Although the examples in the table are related mostly to cognitive science, we hope that different research groups can benefit from the philosophy set forth by this proposal, and we hope that they make their methods public.
Implementation
The quality systems method should be an intrinsic part of the research cycle, and as such it should benefit from the creativity of the scientific community. We suggest two possible mechanisms to implement the QA/QC systems: an in-house system and a buddy system (see Buddy system subsection).
In-house QA/QC
Academic laboratories are small operations compared to pharmaceutical plants. There is usually a main researcher, sometimes a couple of postdoctoral fellows, a handful of graduate students, and undergraduates who often are part of the team for short periods of time. We suggest that QA should be the responsibility of senior members of the team, as this process is strategic, preplanned, and has a long-term time frame. These QA processes include, but are not limited to, setting up guidance for data collection and criteria for acceptable data. The main goal of the QA process, as we propose it, is to avoid generation of unusable data that could have been prevented by following the predetermined guidelines. The QC processes, on the other hand, might be the responsibility of the more junior members of the team. These processes involve the performance of the activities prescribed by the QA guidelines. These activities have a limited timeline and should be part of the standard procedure for anyone who has contact with experimental data or its collection. In the online Appendix, we present an example of our data quality system for a recent experiment on the effect of cell phone use in a perceptual discrimination task.
Buddy system
This idea was introduced by Morey and Morey (2015) in the context of open science. Perhaps a more stringent quality system would be to have an external group perform a quality verification audit. A laboratory could be audited by a buddy laboratory from either the same or a different institution. The buddy laboratory (i.e. the auditor) group would perform QC procedures according to the QA plan in order to verify the findinds. Ideally, research could have verification ‘badges’ the same way that some of the open science initiatives provide some form of certification for the different levels of openness.
Conclusion
One of the contributors to the current crisis is an emphasis on volume of production, in particular by junior faculty. We suggest that the establishment of quality systems (along with openness – see, for example, Miguel et al., 2014), should be incentivized by administrators and granting agencies. Some structures are already in place to achieve this goal. For example, the National Science Foundation requires a ‘data plan’, which is essentially a data stewardship plan. A description of the quality systems associated to this data can be easily requested as a condition for future funding.

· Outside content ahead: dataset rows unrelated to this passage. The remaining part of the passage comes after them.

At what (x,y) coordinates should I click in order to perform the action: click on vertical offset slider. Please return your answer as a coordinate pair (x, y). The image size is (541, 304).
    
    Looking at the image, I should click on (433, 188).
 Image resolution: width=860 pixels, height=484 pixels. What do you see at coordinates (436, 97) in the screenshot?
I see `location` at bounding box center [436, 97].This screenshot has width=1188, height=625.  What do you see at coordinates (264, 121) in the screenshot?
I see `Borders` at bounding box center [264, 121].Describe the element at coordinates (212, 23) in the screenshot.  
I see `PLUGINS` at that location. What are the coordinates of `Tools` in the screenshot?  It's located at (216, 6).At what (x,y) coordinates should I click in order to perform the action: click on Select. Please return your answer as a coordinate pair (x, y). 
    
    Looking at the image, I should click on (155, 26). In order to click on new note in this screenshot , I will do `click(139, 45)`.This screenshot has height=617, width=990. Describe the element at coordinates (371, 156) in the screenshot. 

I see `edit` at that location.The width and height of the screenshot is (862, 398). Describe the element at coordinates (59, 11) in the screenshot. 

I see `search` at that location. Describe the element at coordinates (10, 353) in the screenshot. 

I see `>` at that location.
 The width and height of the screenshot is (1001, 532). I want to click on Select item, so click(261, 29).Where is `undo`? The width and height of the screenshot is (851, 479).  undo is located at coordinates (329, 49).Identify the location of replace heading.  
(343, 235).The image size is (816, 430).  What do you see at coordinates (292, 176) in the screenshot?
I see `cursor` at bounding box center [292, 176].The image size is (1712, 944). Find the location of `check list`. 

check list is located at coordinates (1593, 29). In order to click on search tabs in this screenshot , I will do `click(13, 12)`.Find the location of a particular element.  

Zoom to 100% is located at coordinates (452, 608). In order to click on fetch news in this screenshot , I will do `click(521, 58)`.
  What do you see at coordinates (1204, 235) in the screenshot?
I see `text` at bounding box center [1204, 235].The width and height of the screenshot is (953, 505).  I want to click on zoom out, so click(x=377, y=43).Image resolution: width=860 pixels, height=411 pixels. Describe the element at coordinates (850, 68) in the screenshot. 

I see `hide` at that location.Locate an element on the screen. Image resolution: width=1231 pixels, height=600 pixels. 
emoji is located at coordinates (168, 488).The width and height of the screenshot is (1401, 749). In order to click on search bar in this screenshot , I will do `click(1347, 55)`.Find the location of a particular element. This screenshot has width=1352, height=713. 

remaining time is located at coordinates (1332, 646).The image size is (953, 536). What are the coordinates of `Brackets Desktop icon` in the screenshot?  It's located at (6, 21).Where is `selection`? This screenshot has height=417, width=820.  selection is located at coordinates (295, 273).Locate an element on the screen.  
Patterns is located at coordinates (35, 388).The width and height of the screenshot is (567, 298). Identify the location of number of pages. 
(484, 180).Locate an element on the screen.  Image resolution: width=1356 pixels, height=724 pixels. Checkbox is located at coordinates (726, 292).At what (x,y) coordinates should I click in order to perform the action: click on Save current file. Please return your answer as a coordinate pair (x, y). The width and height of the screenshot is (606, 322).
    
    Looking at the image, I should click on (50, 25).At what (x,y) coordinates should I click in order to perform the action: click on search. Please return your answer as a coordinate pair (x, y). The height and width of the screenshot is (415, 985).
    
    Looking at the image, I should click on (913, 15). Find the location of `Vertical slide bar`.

Although future work should examine the impact of these proposals, to empirically validate them, we want to emphasize that quality systems are not to be thought of as yet another bureaucratic hurdle that the research has to overcome. Instead, it is an investment that benefits both the science and the scientist by reducing the noise in data collection, improving the inferential process, and facilitating the transition into a fully open science paradigm. Publication bias has been described as a ‘file drawer problem’ (Rosenthal, 1979), but it can also be described as a ‘dirty underwear drawer problem’. Our idiosyncratic data stewardship systems are not often a subject of our pride. The quality systems described here should contribute to our overall data hygiene.
Footnotes
Declaration of conflicting interests
The authors declared no potential conflicts of interest with respect to the research, authorship, and/or publication of this article.
Funding
The author(s) received no financial support for the research, authorship and/or publication of this article.